BEGIN Material shown
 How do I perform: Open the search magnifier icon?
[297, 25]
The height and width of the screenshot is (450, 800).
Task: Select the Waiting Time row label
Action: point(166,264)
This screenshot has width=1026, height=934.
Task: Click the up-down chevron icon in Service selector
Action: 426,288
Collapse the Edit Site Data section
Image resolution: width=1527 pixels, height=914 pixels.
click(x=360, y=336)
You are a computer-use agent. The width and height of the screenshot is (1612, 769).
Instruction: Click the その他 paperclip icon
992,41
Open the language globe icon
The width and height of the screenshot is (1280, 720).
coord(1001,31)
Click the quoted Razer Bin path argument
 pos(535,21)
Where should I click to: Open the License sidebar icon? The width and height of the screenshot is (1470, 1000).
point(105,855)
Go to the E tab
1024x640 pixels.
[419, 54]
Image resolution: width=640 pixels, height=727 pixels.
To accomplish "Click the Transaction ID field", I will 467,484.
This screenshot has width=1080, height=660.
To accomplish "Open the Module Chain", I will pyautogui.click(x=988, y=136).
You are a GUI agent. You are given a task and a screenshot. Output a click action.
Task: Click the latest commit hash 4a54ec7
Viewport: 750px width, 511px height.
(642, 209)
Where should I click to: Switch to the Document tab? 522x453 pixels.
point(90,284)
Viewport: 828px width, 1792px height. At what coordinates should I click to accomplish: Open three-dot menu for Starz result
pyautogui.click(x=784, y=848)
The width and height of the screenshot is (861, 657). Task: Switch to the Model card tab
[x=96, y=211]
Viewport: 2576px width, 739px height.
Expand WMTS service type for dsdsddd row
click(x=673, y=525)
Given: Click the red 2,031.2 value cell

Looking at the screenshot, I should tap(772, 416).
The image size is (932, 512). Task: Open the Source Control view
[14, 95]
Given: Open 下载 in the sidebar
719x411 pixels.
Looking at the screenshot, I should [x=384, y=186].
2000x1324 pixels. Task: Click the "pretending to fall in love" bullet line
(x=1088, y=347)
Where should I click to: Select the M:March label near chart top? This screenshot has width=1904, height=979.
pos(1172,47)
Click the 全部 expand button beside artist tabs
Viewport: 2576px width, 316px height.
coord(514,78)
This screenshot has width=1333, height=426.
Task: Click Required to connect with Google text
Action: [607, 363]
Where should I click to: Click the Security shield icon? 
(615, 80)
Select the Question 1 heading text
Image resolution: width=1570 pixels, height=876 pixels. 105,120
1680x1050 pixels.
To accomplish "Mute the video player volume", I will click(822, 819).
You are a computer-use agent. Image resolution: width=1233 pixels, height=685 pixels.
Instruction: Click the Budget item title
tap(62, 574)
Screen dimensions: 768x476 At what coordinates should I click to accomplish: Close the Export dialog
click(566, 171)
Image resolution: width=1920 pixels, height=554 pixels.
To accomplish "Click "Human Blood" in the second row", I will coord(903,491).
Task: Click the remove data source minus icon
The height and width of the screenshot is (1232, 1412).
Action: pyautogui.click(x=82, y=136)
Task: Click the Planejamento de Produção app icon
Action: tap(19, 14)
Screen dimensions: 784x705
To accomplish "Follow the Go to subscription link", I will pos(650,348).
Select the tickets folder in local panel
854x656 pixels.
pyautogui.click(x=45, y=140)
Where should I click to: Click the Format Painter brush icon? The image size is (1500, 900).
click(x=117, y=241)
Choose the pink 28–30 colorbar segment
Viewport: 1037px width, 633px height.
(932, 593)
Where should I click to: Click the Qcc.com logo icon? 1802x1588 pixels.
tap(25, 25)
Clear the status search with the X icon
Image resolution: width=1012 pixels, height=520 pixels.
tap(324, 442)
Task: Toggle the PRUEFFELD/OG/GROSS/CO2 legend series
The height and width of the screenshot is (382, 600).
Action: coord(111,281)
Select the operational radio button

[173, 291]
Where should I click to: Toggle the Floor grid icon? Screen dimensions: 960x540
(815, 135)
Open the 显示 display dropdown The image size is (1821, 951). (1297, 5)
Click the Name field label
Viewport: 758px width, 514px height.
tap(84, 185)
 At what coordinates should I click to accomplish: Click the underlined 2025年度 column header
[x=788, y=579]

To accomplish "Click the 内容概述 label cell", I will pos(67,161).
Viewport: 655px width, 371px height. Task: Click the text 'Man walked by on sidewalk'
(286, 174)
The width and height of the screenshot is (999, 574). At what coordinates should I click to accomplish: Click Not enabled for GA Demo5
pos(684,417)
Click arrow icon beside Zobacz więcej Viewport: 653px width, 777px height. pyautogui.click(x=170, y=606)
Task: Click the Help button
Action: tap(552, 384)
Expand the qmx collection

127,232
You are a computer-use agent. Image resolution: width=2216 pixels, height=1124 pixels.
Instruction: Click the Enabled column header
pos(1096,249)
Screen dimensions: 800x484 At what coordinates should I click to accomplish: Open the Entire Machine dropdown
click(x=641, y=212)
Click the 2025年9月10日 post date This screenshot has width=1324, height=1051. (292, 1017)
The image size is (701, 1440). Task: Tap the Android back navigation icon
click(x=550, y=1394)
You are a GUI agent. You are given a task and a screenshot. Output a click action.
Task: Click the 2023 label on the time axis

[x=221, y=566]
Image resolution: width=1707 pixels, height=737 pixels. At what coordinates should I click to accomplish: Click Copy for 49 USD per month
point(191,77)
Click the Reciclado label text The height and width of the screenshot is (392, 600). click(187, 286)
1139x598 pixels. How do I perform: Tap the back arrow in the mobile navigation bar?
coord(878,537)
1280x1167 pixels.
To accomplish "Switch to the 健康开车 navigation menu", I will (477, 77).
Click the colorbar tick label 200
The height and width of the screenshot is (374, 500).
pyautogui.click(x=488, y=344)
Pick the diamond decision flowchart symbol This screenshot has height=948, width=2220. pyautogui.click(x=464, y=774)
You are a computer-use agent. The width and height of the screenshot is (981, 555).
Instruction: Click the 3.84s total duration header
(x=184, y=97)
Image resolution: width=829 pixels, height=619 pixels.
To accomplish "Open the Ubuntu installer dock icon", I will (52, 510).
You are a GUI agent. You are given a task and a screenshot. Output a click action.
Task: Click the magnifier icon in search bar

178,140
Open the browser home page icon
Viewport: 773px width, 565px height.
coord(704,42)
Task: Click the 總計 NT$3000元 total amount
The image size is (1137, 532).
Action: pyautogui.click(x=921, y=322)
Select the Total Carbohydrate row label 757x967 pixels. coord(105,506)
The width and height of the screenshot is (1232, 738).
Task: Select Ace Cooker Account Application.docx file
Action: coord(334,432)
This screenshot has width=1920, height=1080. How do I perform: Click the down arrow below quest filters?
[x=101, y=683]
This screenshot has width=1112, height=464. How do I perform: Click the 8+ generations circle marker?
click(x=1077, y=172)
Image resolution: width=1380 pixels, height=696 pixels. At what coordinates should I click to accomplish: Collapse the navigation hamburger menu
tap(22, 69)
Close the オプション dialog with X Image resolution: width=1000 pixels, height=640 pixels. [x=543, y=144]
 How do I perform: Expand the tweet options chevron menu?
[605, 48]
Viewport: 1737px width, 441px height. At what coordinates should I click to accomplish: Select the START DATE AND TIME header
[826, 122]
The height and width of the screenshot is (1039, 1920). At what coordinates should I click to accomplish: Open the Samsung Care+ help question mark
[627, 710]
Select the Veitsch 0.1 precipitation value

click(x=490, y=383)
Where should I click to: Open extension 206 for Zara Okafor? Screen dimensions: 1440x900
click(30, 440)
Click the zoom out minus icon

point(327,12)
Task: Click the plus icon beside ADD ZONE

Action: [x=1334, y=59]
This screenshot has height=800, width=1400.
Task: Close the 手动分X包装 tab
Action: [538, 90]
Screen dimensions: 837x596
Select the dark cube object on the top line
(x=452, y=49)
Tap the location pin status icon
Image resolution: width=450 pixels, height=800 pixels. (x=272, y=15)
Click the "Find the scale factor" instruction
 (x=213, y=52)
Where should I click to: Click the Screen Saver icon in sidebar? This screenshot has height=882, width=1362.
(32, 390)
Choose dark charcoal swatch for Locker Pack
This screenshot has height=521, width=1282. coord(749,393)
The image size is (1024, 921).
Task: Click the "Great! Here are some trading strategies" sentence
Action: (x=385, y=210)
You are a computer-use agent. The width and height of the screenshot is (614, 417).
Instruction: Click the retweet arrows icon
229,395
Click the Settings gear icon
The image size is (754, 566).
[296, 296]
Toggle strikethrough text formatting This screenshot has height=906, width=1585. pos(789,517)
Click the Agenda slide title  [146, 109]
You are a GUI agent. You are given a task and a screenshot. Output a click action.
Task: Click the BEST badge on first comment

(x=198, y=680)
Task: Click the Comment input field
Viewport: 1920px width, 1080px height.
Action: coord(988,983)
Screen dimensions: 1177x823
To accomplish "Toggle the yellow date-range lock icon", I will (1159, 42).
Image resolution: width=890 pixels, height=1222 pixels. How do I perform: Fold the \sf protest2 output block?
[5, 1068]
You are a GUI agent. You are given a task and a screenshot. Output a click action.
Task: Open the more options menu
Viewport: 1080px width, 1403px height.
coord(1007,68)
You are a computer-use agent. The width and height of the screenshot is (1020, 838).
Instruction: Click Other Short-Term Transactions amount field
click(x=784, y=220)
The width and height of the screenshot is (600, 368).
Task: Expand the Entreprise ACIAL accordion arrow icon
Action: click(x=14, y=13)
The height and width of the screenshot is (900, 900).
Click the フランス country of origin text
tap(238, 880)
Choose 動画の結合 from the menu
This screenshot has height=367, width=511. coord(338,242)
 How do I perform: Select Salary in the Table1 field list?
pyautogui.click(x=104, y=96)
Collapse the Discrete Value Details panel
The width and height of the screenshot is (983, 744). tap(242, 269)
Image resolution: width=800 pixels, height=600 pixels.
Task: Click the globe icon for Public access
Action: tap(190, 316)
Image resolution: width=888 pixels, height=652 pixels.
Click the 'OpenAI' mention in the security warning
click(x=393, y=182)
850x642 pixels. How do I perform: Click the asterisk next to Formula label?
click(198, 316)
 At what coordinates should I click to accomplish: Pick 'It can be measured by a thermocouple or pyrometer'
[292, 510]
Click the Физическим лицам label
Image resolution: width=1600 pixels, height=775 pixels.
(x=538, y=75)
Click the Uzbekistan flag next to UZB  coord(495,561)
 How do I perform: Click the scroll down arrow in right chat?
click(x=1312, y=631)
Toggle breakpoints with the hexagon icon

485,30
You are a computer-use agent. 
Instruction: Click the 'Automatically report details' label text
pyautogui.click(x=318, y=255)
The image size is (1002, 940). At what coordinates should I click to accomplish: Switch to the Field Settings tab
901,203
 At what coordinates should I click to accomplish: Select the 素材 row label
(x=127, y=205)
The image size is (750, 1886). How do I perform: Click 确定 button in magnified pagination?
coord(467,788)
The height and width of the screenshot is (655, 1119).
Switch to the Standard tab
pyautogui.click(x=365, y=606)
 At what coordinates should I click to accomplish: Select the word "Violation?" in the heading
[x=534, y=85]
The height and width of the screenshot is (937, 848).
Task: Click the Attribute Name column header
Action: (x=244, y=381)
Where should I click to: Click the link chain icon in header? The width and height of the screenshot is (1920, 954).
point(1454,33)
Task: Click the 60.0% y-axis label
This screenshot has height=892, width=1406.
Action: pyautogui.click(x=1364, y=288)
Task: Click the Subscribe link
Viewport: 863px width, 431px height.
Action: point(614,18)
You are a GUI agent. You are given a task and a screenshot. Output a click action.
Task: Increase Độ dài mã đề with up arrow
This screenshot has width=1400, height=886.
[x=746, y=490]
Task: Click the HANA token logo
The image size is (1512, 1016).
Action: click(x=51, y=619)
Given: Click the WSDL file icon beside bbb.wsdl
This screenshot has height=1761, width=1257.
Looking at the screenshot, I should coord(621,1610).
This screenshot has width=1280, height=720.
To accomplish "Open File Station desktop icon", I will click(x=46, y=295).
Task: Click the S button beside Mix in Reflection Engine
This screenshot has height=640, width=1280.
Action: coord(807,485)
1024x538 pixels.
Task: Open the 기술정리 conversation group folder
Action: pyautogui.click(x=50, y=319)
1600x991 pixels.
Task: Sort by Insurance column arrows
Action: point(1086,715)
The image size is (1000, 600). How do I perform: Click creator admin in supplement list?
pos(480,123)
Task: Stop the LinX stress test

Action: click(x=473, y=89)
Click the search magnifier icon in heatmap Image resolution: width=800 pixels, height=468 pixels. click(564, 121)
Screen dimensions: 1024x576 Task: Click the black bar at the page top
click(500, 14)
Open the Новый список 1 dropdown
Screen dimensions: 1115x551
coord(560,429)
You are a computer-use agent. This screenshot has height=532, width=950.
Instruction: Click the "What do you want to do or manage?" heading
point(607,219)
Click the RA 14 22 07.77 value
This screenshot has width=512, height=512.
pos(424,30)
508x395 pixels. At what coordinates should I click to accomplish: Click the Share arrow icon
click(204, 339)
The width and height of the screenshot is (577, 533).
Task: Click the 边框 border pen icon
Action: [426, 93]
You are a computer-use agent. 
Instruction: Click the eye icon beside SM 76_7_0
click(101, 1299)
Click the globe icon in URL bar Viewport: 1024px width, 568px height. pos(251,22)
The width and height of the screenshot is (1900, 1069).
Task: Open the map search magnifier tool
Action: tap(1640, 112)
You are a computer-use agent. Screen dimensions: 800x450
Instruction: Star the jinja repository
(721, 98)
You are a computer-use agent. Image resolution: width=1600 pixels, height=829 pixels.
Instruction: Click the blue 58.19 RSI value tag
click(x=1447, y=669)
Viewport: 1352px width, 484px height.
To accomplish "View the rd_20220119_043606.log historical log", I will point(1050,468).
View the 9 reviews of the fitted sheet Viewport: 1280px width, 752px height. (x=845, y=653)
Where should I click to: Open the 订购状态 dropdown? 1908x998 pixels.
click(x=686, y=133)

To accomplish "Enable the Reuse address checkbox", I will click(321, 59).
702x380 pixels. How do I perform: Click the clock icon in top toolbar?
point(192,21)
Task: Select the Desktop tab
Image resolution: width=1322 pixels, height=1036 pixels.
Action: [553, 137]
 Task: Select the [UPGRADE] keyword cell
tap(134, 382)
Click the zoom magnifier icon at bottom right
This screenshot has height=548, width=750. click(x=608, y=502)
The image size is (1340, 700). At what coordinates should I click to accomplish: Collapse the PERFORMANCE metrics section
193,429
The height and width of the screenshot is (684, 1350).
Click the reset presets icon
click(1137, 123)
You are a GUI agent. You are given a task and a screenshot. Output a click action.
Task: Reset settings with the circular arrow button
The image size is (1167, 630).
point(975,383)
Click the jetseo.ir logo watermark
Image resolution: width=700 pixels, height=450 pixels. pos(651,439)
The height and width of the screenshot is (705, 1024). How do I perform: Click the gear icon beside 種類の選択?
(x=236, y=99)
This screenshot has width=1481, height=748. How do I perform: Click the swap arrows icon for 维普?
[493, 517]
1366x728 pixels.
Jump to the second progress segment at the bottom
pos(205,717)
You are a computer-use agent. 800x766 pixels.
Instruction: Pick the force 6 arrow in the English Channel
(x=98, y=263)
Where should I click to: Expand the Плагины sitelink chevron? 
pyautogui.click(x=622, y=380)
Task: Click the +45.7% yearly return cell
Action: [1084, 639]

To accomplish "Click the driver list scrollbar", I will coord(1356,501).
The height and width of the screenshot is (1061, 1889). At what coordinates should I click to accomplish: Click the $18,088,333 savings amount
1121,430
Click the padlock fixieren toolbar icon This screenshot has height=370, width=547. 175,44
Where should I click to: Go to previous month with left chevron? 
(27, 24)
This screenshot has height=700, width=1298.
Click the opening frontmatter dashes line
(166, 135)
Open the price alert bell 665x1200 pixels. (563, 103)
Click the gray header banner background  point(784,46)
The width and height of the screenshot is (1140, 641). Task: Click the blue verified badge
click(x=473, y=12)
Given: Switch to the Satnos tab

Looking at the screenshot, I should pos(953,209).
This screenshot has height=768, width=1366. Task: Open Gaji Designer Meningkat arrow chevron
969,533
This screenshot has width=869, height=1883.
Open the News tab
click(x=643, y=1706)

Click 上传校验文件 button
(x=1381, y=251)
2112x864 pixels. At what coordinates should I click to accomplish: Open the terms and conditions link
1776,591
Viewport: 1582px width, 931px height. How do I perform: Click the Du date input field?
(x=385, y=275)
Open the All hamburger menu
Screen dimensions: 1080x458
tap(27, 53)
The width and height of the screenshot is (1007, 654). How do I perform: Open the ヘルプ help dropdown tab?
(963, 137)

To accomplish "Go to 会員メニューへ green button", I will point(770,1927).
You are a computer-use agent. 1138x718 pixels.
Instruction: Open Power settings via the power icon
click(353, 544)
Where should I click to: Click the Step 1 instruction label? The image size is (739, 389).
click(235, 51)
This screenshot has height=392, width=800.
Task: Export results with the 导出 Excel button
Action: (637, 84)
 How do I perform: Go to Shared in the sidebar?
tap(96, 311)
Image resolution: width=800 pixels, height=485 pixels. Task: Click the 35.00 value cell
END Material shown
Problem details. Everything from the line containing "Instruction: Star the jinja repository" through the line containing "Task: Reset settings" in the material above should be retyped exactly, both ends included, and nothing more.

Answer to the problem.
Instruction: Star the jinja repository
(721, 98)
You are a computer-use agent. Image resolution: width=1600 pixels, height=829 pixels.
Instruction: Click the blue 58.19 RSI value tag
click(x=1447, y=669)
Viewport: 1352px width, 484px height.
To accomplish "View the rd_20220119_043606.log historical log", I will point(1050,468).
View the 9 reviews of the fitted sheet Viewport: 1280px width, 752px height. (x=845, y=653)
Where should I click to: Open the 订购状态 dropdown? 1908x998 pixels.
click(x=686, y=133)

To accomplish "Enable the Reuse address checkbox", I will click(321, 59).
702x380 pixels. How do I perform: Click the clock icon in top toolbar?
point(192,21)
Task: Select the Desktop tab
Image resolution: width=1322 pixels, height=1036 pixels.
Action: [553, 137]
 Task: Select the [UPGRADE] keyword cell
tap(134, 382)
Click the zoom magnifier icon at bottom right
This screenshot has height=548, width=750. click(x=608, y=502)
The image size is (1340, 700). At what coordinates should I click to accomplish: Collapse the PERFORMANCE metrics section
193,429
The height and width of the screenshot is (684, 1350).
Click the reset presets icon
click(1137, 123)
You are a GUI agent. You are given a task and a screenshot. Output a click action.
Task: Reset settings with the circular arrow button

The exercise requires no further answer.